Henryk Szeryng was one of Carl Flesch’s star pupils, and the butt of one of Itzhak Perlman’s best jokes. Whenever he listened to a performance on the radio, Perlman said, and couldn’t recognise the fiddle player, he knew it had to be Szeryng. He added that the playing was invariably ‘good’, but the implication was that there was something anonymous about it.
Whatever one’s view on the matter, Szeryng was an outstanding player. This re-release of his Concertgebouw recordings from 1973 and 1976 is therefore welcome. He left behind two other studio recordings of the Brahms. The first was with that great Brahmsian, Pierre Monteux, and the second was with Antal Dorati. His only recording of the Mendelssohn was also with Dorati, in London with the LSO.
His Brahms is impressive in its way. His opening movement is leisurely, with rubati stretched to an elastic extent at points. This can be admirable, as his sense of phrasing is so acute, but there are times when it leaves the orchestra in the lurch and their pizzicati, for example, can sound sludgy at the chosen tempo. He is technically precise and tonally eloquent, though there is nothing unduly personalised about his sound production. There are very few signs of portamentos, for example, the playing remaining businesslike and committed.
It’s certainly a far superior performance to that of the Mendelssohn, which receives a very deliberate and patient interpretation, strongly at odds with the perceived athleticism of the music. It’s a consistently mellow – detractors will prefer ‘cautious’ – view, and one to which Haitink doggedly accedes. The opening movement is a long time ending, the slow movement gracious but a touch heavy, and the finale low key.
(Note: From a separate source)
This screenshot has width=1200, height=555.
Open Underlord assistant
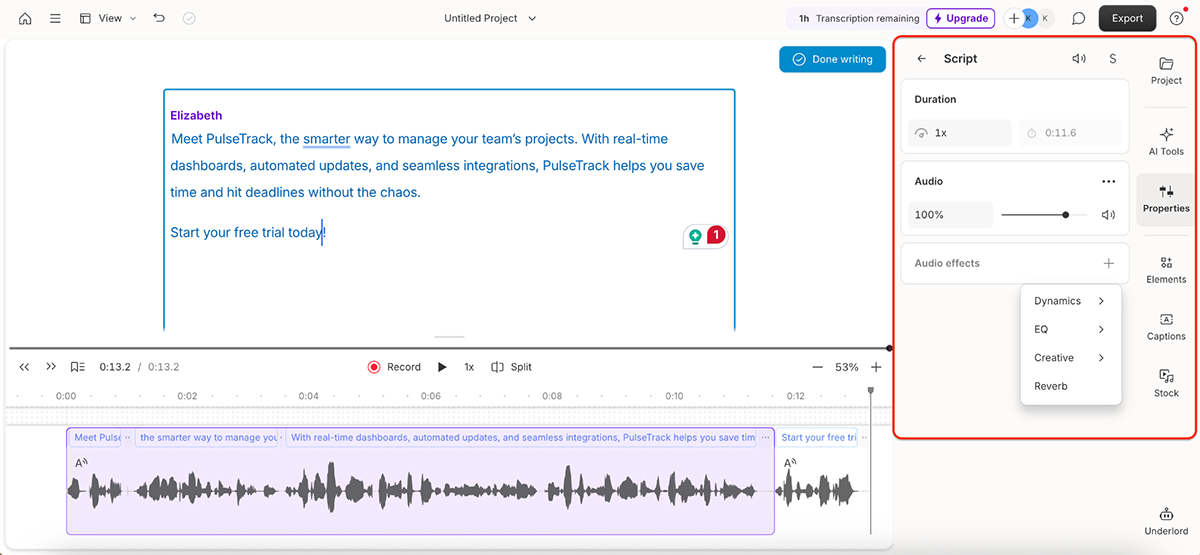click(1166, 521)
Haitink made a rather more recommendable recording of the Brahms with the esteemed leader of his orchestra, Hermann Krebbers. But if it’s Szeryng you want, then the Concertgebouw/Philips sonics are first class, and Newton has done a solid job with the package. My own preferences in the Szeryng stakes are Monteux for Brahms and the alternative Dorati for Mendelssohn, though it strikes me that Szeryng was never especially convincing in this last work, and in that respect he’s far from alone.